While Ray Meagher pips her with 23 years as ‘Alf Stewart’, McGranger is now the second-longest serving cast member. After a guest role in 1992, she became a permanent fixture in 1993. That puts her in the same league as several Neighbours cast members.
“I think Tom, Alan, Jackie and there was Ian of course. But I’m giving them a run for their money!”
So what is it that keeps her so devoted?
“Being very pragmatic, I love my job. You couldn’t be doing this for 18 years if you didn’t love it. You would go stark raving nuts, because it is intense.
“But one of the things that attracts me to it is that every week is completely different. But that doesn’t suit a lot of people. Some people like to know what their life holds in store. I quite like the excitement of not knowing whether I’m going to be working next Wednesday night or not,” she says.

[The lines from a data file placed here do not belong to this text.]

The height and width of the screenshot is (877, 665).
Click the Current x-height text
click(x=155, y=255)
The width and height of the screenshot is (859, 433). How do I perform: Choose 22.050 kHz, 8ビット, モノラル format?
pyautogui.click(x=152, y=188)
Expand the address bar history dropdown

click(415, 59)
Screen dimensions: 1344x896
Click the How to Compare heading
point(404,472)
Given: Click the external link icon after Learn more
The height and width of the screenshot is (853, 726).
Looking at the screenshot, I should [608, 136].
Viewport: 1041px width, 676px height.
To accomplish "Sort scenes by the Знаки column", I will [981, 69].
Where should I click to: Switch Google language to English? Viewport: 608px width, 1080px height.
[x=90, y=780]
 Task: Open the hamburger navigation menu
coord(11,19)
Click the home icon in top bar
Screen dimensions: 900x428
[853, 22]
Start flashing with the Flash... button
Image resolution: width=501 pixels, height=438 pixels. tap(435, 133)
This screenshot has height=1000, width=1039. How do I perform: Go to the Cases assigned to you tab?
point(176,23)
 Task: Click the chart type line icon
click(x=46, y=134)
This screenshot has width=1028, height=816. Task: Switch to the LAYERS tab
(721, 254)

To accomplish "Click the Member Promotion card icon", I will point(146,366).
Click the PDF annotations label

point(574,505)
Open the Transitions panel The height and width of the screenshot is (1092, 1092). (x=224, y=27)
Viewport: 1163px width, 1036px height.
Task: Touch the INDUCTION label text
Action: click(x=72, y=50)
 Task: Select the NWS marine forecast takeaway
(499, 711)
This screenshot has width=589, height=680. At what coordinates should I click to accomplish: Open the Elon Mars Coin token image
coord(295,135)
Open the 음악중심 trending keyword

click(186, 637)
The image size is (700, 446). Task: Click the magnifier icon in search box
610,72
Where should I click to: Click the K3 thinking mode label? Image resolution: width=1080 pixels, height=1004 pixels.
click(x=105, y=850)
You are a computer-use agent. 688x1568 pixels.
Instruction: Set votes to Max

“As an actor to get a gig where people want you to come back and keep doing it is a good ego boost.
“And also the main thing from an actor’s point of view is that I’m in the unusual position of playing a role, but that role has a life. Unlike a play I’m not doing the same thing day in, day out. I don’t have a short-live life span like a movie. My character has a life that goes on and on. She lives a different life each episode.
“Of course there was a beginning, and there will be an end, but it’s not foreseeable. It goes on and has this lovely life of its own.”
Like her foster parent character Irene, McGranger is proud of some of the kids who have graduated from Summer Bay, and admits that sometimes fame has gone to the heads of some former castmates.
“Home and Away has created a launch pad for some fabulous careers. But that’s because they already had the talent and the drive. Some more had more of one and less of the other and some had both in enormous amounts,” she says.
“But when you think back to people like Melissa George, Isla Fisher, Tempany Deckert who has gone on to be a successful publisher, Ryan Kwanten, Chris Hemsworth, Chris Egan, Sharni Vinson, Julian McMahon… the list goes on. I think we’ve had more successes than failures.
“There still have been people -and funnily enough probably the people with the least amount of talent- who have gone, ‘Pfft. I don’t need this show. There’s better things waiting out there for me.’ But sadly they either didn’t have the talent, the luck or opportunity and they didn’t have the drive.”
Off-screen season cast members keep a watchful eye on some of the junior cast, especially those who are cast without experience.
“People like Ray, Ada, Lyn (Collingwood) and myself are kind of are more the community head-slappers. So we’re pulling people into line saying, ‘It’s not cool to turn up to rehearsals and chomp away on a sardine sandwich.’ There are certain etiquettes. You must be early. You must never be late unless you are in an impossible position,” she says.
“We try and teach the kids how a machine like Home and Away runs successfully. We are all mates and we do all get on, but it’s like a microcosm. There are people who you do naturally bond with and there are people that if you weren’t working with them they probably wouldn’t be your friend. It’s just like any workplace.”
Last year the show came under criticism that its storylines were become too full of stalkers, and police-related plots. It has sought to put more heart back into the show via romance and light-hearted sub-plots.
McGranger says while the genre has its critics, on the whole the soap gets a pretty good run in the press.
“There are some who might decide Home and Away is some sort of scourge on society, but it comes, it goes, and people keep watching. But mostly journalists respect the genre and respect the show, and they also realise it gives a hell of a lot people in Australia a lot of pleasure and a hell of a lot of people a lot of work.
“At the end of the day it is an amazing success story export-wise. We go to 174 territories. So we’re not affected by people who want to bad mouth the genre, or bad-mouth the show. Australian soap is quite area-specific in how we operate in the work that we do, in the people that we reach. I’m not a fan of cooking shows, but I don’t think bloody MasterChef gives a rat’s bum!
“I don’t think we’re going to be able to please all the people all the time but we are very proud of what we do and I think that success is indicative in our ratings, by our overseas success and by the longevity of the damned show.”
Home and Away airs 7pm weeknights on Seven.